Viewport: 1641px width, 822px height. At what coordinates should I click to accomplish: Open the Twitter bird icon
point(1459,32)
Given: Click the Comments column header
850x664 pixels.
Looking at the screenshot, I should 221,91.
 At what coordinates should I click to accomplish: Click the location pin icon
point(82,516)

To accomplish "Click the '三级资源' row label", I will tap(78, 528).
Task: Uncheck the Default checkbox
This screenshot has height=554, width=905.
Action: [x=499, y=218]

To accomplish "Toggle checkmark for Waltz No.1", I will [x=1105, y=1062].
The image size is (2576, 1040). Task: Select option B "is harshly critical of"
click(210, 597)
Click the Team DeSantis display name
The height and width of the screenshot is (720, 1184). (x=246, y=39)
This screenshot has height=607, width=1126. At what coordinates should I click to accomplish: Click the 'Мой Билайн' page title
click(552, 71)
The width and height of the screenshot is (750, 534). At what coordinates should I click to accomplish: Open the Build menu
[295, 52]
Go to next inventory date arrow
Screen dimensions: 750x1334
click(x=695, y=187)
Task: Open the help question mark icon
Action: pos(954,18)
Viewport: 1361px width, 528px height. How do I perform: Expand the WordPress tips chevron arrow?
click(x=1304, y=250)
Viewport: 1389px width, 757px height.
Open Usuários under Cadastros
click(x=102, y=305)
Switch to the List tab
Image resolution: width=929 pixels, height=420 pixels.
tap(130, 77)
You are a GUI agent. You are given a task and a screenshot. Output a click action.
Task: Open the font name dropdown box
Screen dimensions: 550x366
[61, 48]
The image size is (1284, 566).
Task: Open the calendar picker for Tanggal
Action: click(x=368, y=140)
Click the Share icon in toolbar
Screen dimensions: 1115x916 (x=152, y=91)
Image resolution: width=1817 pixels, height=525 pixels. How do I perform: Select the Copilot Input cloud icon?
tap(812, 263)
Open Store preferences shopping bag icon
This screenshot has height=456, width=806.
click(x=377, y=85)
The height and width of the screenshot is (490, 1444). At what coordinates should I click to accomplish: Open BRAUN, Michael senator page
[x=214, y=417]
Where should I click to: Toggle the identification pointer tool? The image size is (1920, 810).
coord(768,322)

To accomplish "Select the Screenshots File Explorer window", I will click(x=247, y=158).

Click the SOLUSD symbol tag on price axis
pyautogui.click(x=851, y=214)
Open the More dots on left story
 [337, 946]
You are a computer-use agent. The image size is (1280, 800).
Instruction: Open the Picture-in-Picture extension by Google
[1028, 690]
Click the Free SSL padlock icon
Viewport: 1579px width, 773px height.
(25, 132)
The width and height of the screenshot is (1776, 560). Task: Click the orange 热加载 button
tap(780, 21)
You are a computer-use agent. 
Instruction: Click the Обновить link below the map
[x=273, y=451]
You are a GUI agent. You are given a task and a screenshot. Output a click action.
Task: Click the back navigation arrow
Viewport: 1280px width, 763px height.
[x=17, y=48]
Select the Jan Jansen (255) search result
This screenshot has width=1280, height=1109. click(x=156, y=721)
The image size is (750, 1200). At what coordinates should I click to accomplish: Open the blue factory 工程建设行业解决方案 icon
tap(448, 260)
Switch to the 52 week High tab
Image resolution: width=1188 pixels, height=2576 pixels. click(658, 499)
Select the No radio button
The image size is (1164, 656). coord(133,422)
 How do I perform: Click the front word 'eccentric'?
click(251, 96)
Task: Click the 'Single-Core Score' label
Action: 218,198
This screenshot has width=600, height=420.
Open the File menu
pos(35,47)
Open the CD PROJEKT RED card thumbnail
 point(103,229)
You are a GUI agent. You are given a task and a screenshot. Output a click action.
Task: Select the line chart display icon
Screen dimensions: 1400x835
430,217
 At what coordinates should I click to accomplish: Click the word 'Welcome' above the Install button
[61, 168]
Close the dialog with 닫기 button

**Problem to work on:** Considering only lines that hold the word "will", work out how many appear in the listing above and give that number only.

**Written reply:** 3